Think soft power creative placemaking as reconnaissance, perception management and population pacification. The perfect laughing, cutting, pasting, collaging, film- and model-making, creatively consulting assassins. Popping up here, there and everywhere.
(Well, anywhere undergoing “regeneration” (read: gentrification); anywhere there’s empty shops; anywhere there’s “opportunities” for artists; anywhere that needs to map and document the (so-to-be-past) lives of local communities; to “harvest” their stories; to “capture” memories; TO COLONISE DISENFRANCHISED AND VULNERABLE PEOPLE! Oh, and anywhere that people are willing to pay artists.)
Socially engaged artists in the pay of the gentrifiers come as sentimental missionaries and amateur cartographers but, like the worst wolves in an Angela Carter short story, the worst artists are hairy on the inside: mercenaries – freelance state agents of social cleansing by participation. They march from Intensification Area to Opportunity Area, from redevelopment site to regeneration zone, from gallery and museum outreach and education departments to Creative People and Places projects; fighting each other all the way; always clawing at doors for another commission.
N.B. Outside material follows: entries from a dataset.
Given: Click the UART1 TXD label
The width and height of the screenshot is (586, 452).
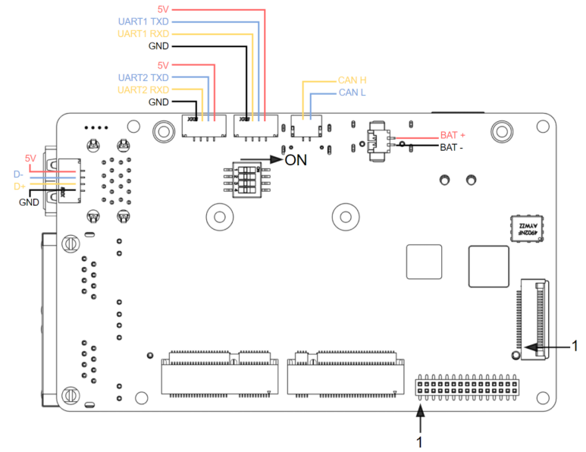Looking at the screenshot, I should pyautogui.click(x=143, y=22).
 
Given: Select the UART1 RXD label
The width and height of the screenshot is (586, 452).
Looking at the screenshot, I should pyautogui.click(x=143, y=34).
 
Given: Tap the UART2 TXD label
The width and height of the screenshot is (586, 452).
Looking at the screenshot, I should pyautogui.click(x=143, y=78).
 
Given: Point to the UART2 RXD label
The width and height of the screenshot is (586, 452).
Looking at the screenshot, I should pyautogui.click(x=143, y=90).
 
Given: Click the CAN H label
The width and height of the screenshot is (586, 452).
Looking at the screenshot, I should pyautogui.click(x=353, y=80).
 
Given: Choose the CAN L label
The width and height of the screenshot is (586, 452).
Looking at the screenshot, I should pyautogui.click(x=353, y=93).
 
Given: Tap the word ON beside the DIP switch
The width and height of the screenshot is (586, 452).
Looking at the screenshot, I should pyautogui.click(x=296, y=160).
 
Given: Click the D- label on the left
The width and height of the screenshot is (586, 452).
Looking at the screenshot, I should pyautogui.click(x=19, y=174).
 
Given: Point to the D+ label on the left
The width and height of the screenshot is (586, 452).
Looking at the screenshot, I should pyautogui.click(x=19, y=186).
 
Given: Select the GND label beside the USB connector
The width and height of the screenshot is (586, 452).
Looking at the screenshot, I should pyautogui.click(x=29, y=202).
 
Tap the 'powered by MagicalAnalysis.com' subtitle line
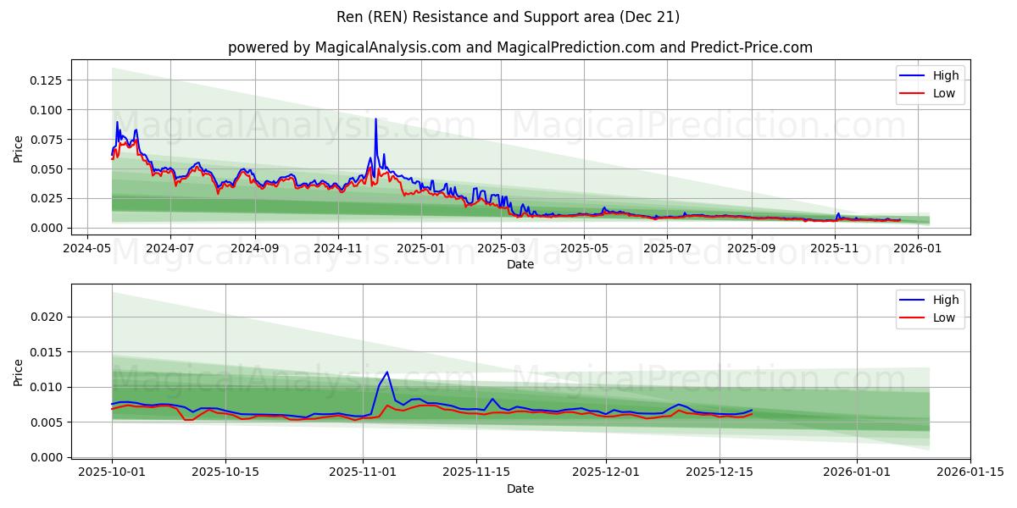tap(520, 47)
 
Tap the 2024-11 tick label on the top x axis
tap(338, 249)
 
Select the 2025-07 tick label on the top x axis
tap(670, 249)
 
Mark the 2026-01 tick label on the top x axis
tap(919, 249)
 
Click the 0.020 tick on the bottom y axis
tap(47, 317)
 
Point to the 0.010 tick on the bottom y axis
tap(47, 387)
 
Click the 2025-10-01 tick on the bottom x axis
tap(112, 472)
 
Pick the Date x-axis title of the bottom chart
tap(520, 489)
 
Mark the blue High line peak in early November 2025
tap(387, 372)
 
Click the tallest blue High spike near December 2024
tap(375, 119)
And so, this blog offers a cautionary tale. A tale with many tails. A tale about several artists who are not unique or unusual but represent complicity with state, local government and corporate interests in the social cleansing of some areas and the disempowerment of others. This is also research. It seeks to begin to lift the lid on how the creative industries works. How networks (spy networks?) are built up and developed. It seeks to reveal that socially engaged art and placemaking are stooges for a sinister neoliberal and neo-colonial system that’s hell bent on exploiting those most in need of help; that thinks nothing of dressing up the marginalising, dispossession and displacement of people in need of social justice, commitment and understanding, not gentrification and social cleansing!
I recommend Brutalism [redacted] – Social Art Practice and You by Balfron Social Club for another take on the invasive nature of social practice art in areas undergoing extreme gentrification.
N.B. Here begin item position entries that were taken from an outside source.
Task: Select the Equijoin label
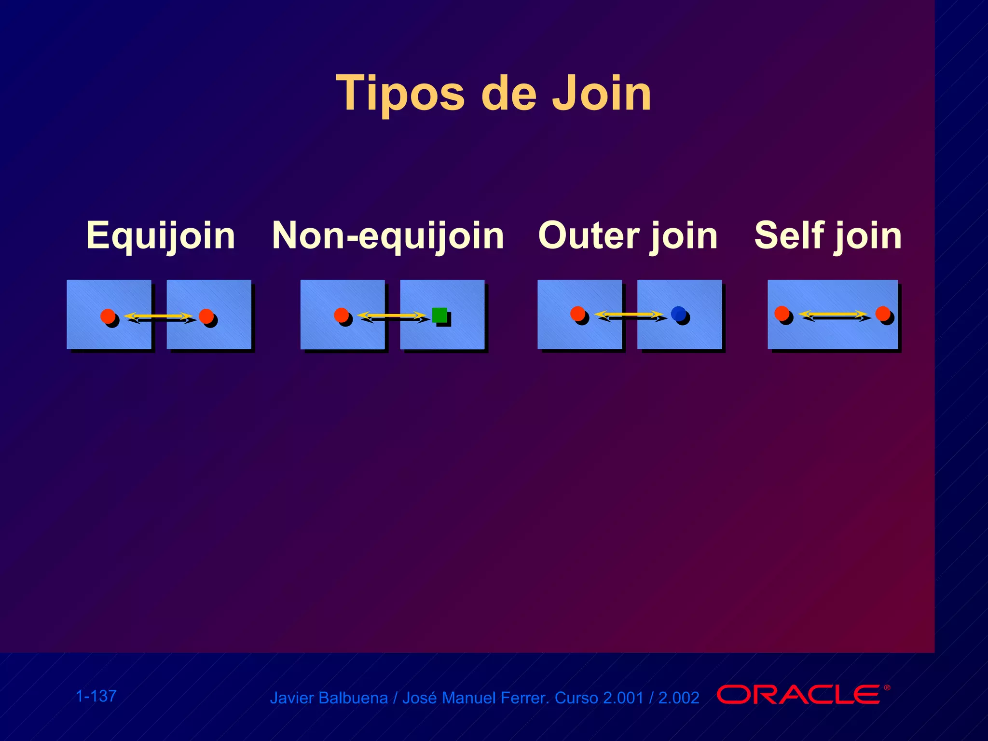click(161, 235)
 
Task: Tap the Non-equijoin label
click(388, 235)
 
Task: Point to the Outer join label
click(628, 235)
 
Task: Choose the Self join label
click(828, 235)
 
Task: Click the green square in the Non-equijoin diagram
click(439, 315)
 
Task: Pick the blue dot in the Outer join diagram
click(678, 314)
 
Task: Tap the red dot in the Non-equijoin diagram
click(341, 315)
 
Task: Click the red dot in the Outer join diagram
click(577, 314)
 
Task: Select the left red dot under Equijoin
click(108, 316)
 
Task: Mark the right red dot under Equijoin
click(206, 316)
The blog is in three parts. This is part one. Part two will be published tomorrow and part 3, The Cautionary Tale, will be published on Thursday.
The focus here is on The Elephant and Castle Opportunity Area and the work of three artists who variously collaborated on a range of socially engaged art projects at the Elephant and Castle, London from 2007 onwards: Eva Sajovic, Rebecca Davies and Sarah Butler.
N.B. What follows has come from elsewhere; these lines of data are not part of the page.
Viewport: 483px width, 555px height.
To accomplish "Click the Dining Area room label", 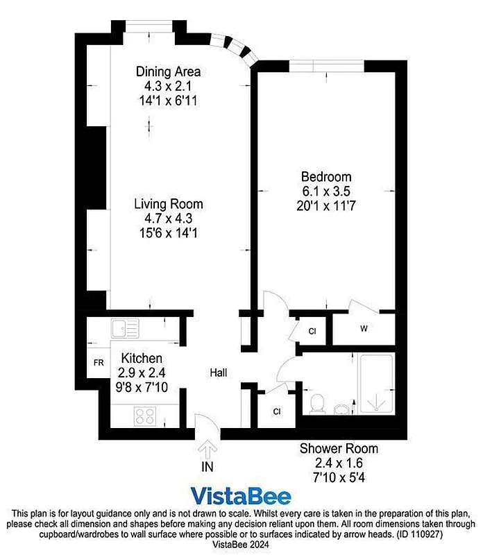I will pyautogui.click(x=169, y=71).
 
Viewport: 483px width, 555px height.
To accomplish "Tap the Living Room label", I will pyautogui.click(x=169, y=204).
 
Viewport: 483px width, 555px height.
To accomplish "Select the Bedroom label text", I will pyautogui.click(x=326, y=176).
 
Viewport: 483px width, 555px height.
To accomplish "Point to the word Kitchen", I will pyautogui.click(x=142, y=358).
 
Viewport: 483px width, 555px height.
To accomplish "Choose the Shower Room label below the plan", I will pyautogui.click(x=339, y=448).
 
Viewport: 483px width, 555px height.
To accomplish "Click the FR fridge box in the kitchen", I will pyautogui.click(x=99, y=363).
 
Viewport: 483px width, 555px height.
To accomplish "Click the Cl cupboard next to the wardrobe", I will pyautogui.click(x=312, y=331).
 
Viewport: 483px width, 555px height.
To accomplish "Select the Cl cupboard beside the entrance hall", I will pyautogui.click(x=276, y=411).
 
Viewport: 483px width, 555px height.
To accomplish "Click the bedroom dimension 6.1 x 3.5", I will pyautogui.click(x=326, y=191).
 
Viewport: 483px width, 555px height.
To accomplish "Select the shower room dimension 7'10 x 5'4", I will pyautogui.click(x=339, y=477).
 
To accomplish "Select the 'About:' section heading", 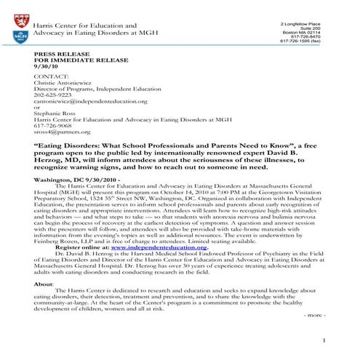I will (x=44, y=284).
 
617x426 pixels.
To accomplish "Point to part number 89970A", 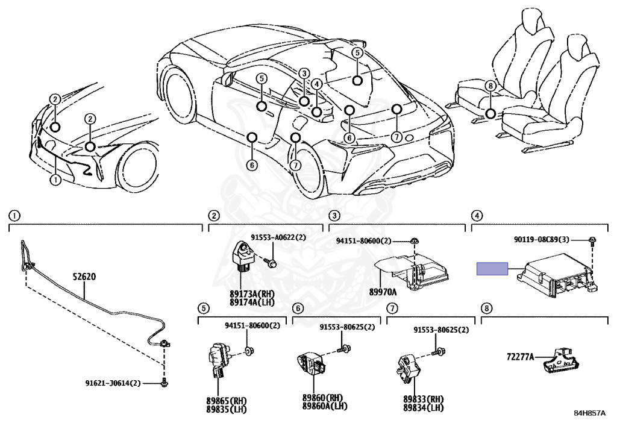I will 383,292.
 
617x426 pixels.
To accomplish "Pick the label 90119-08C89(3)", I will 550,239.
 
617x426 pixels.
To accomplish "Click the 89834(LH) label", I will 424,408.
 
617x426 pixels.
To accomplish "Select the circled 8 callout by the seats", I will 490,86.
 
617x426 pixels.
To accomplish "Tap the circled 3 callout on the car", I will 304,74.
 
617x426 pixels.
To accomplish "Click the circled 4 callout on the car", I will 317,84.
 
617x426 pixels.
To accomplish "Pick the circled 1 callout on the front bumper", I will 55,179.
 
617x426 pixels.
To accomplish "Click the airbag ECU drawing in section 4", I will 557,275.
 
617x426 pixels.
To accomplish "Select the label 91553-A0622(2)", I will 278,238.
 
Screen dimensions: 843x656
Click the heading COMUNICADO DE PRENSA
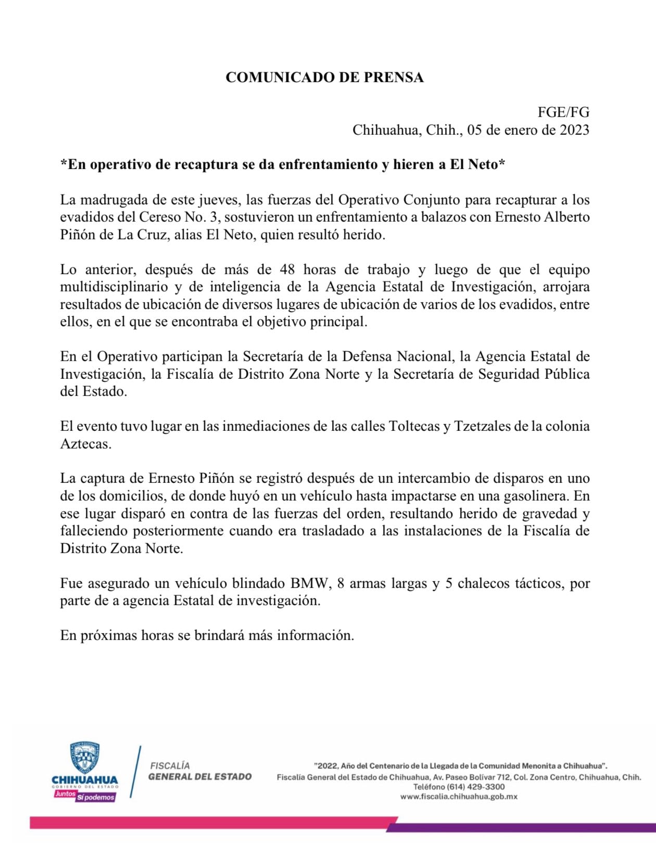(x=324, y=78)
But first a little background. I highly recommend anyone interested in reading about the gentrification of Southwark and the role of artists as both gentrifiers and anti-gentrification activists to take a good look through the Southwark Notes website.
The Elephant and Castle is in the London borough of Southwark – an area undergoing intensive regeneration and gentrification that arguably began with the creation of Tate Modern at Bankside, described as “an important part of the gentrification” of South London (Stallabrass, 2006 , p. 201). The shopping centre at Elephant and Castle is due to be demolished and replaced with luxury housing with new up market shops; it is a classified “Opportunity Area”. The neighbouring Heygate Estate has already been demolished and work on building Elephant Park – another primarily luxury housing development – has already started. The nearby Aylesbury Estate – another large area of social housing – was due to be demolished but has been granted a reprieve at the time of writing, although Southwark Council are fighting the government who blocked the demolition on human rights grounds in October 2016. Clearly, Southwark is a highly contested area in which gentrification is driving uncertainty, dispossession and displacement; in effect, social cleansing.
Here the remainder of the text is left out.